Exercise
Please edit the discussion below: give its passage between "Is that correct" and "for that purpose.", inclusive, again with "expectation" swapped for "assumption".

Extract to read
Choose a reason for hiding this comment

The reason will be displayed to describe this comment to others. Learn more.

Even with this more detailed help, I'm not sure what is expected 😅
What is the use of the -p flag (load variant?) vs not having it (execute variant?) ? Shouldn't load be the default for a "configs" operation?

I'm somewhat expecting birdhouse configs to behave like docker compose config or birdhouse-compose config. It does any relevant templating replacement and prints the resulting "state" of what would be run (or available variables), but doesn't actually run it.

Is that correct expectation?
If not, why would one use configs to run the script, rather than just running the script?
It would be clearer to have something like birdhouse run -c <script-path> for that purpose.

Copy link
Collaborator

Choose a reason for hiding this comment

The reason will be displayed to describe this comment to others. Learn more.

When you have a minute, run birdhouse configs -h and check out the examples at the bottom to see if that clears up some of your questions.

(Data items)
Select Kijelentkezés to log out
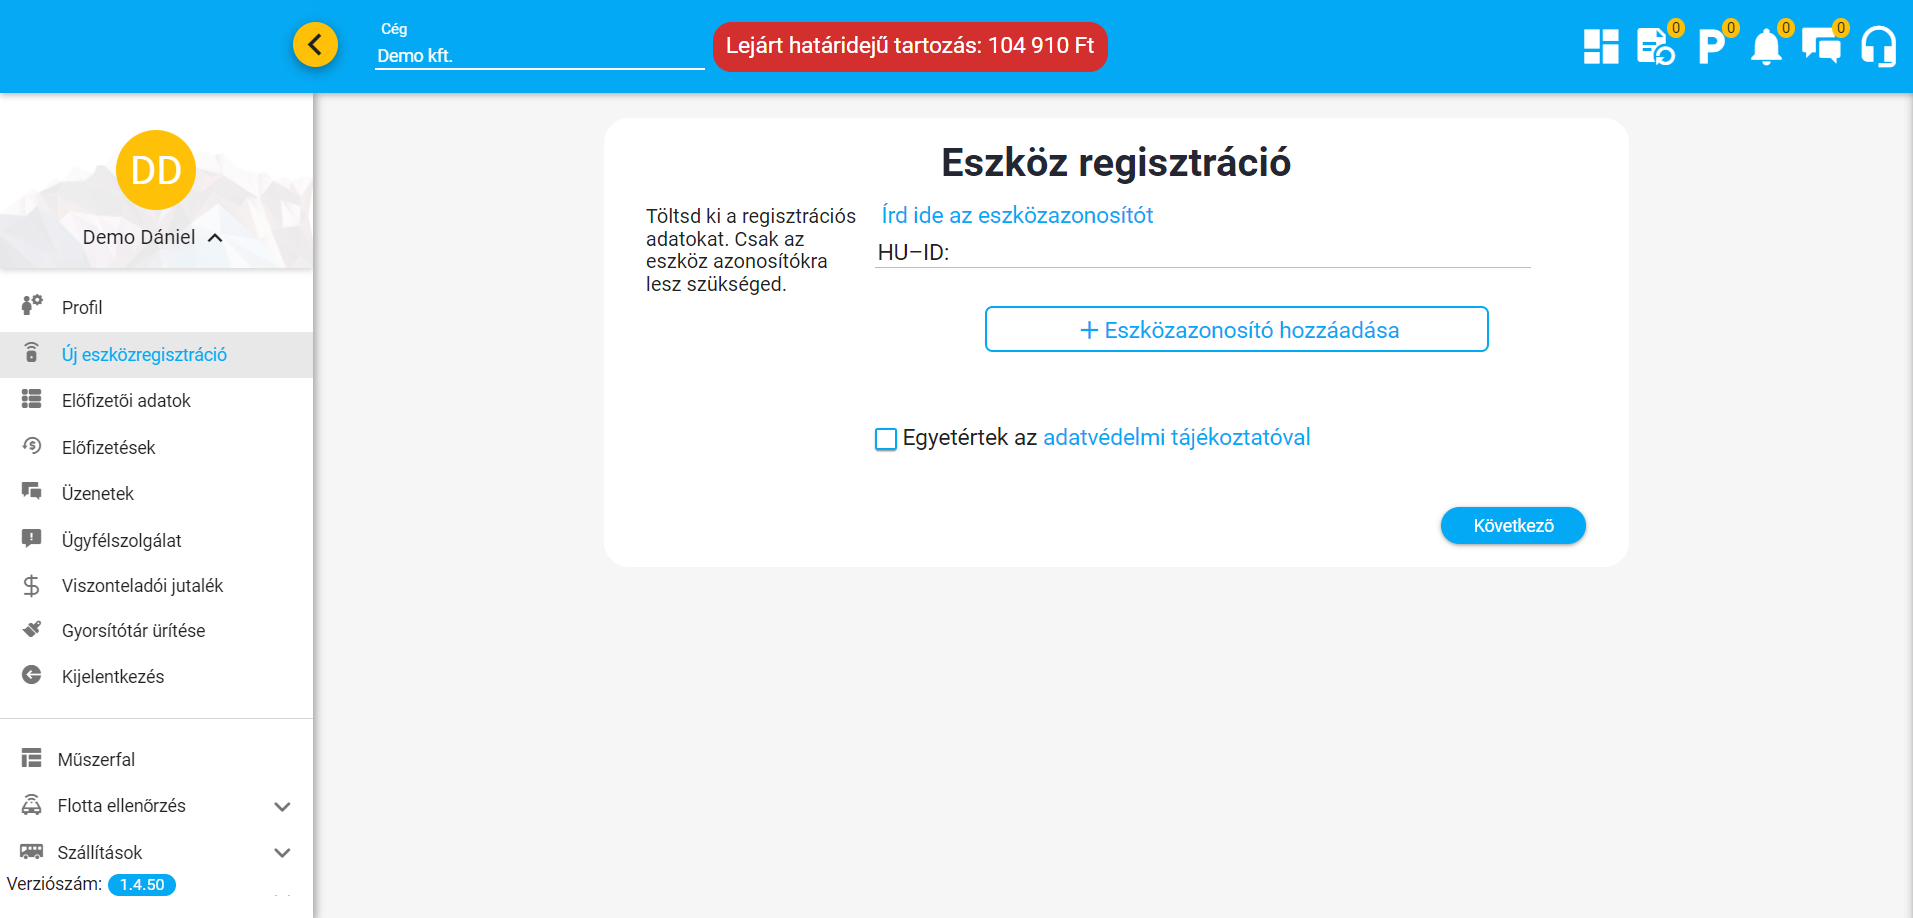Screen dimensions: 1913x918 click(x=112, y=677)
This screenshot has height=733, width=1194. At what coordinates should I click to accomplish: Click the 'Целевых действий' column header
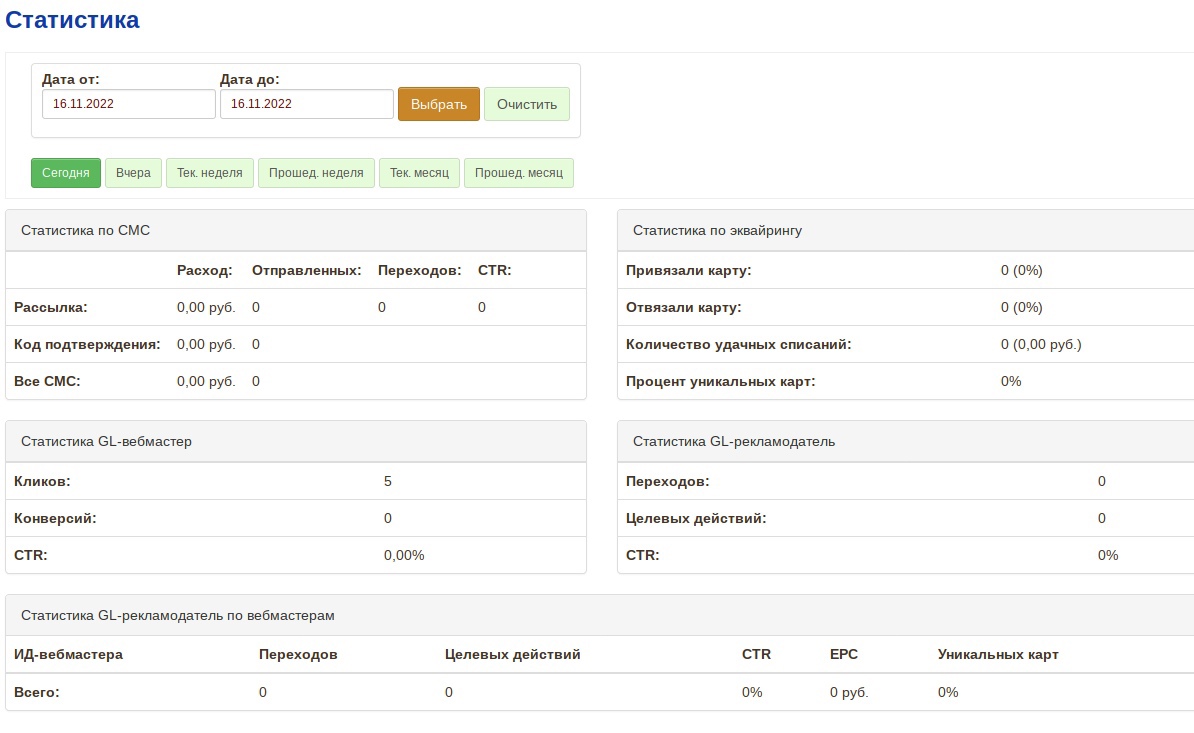click(512, 655)
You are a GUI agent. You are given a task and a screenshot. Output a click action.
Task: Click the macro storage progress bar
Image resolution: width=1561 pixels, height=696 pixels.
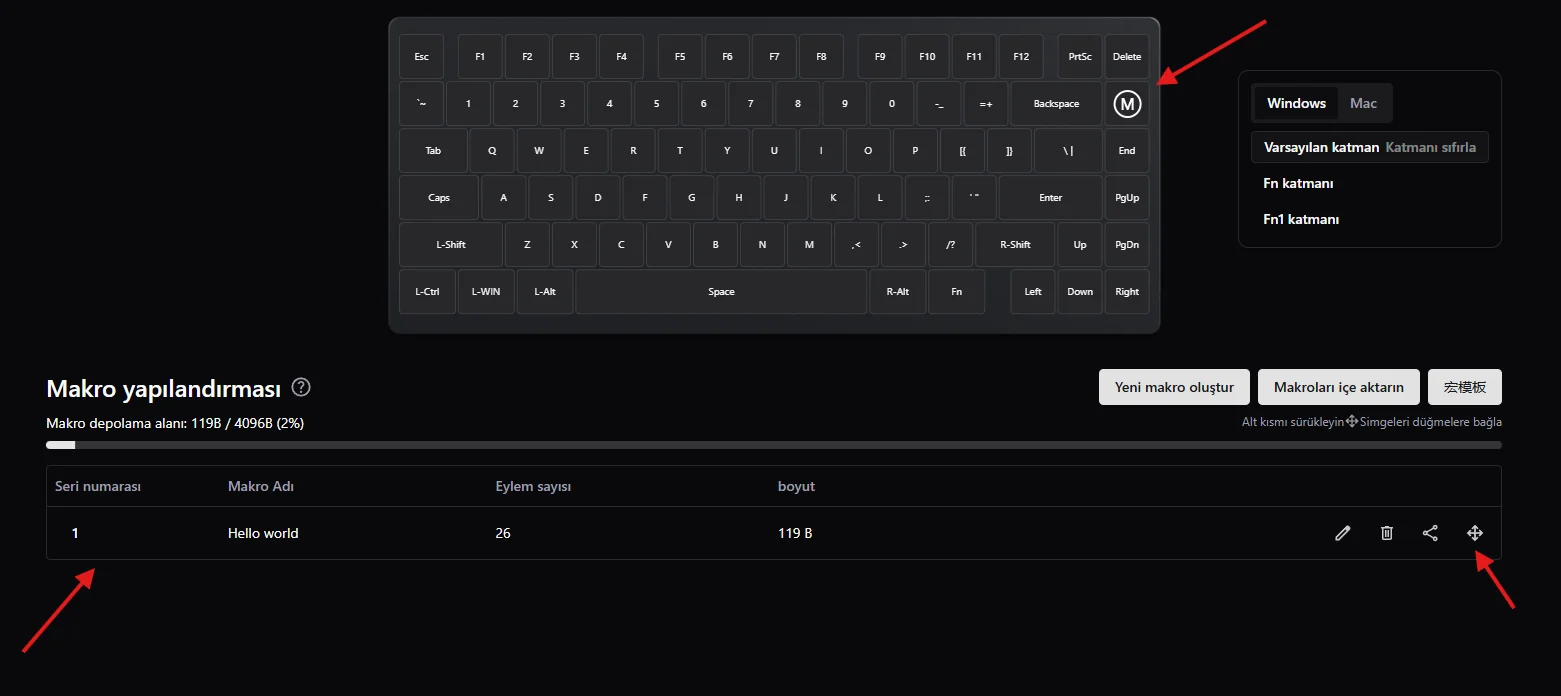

Reply to the exercise
Is that correct assumption?
If not, why would one use configs to run the script, rather than just running the script?
It would be clearer to have something like birdhouse run -c <script-path> for that purpose.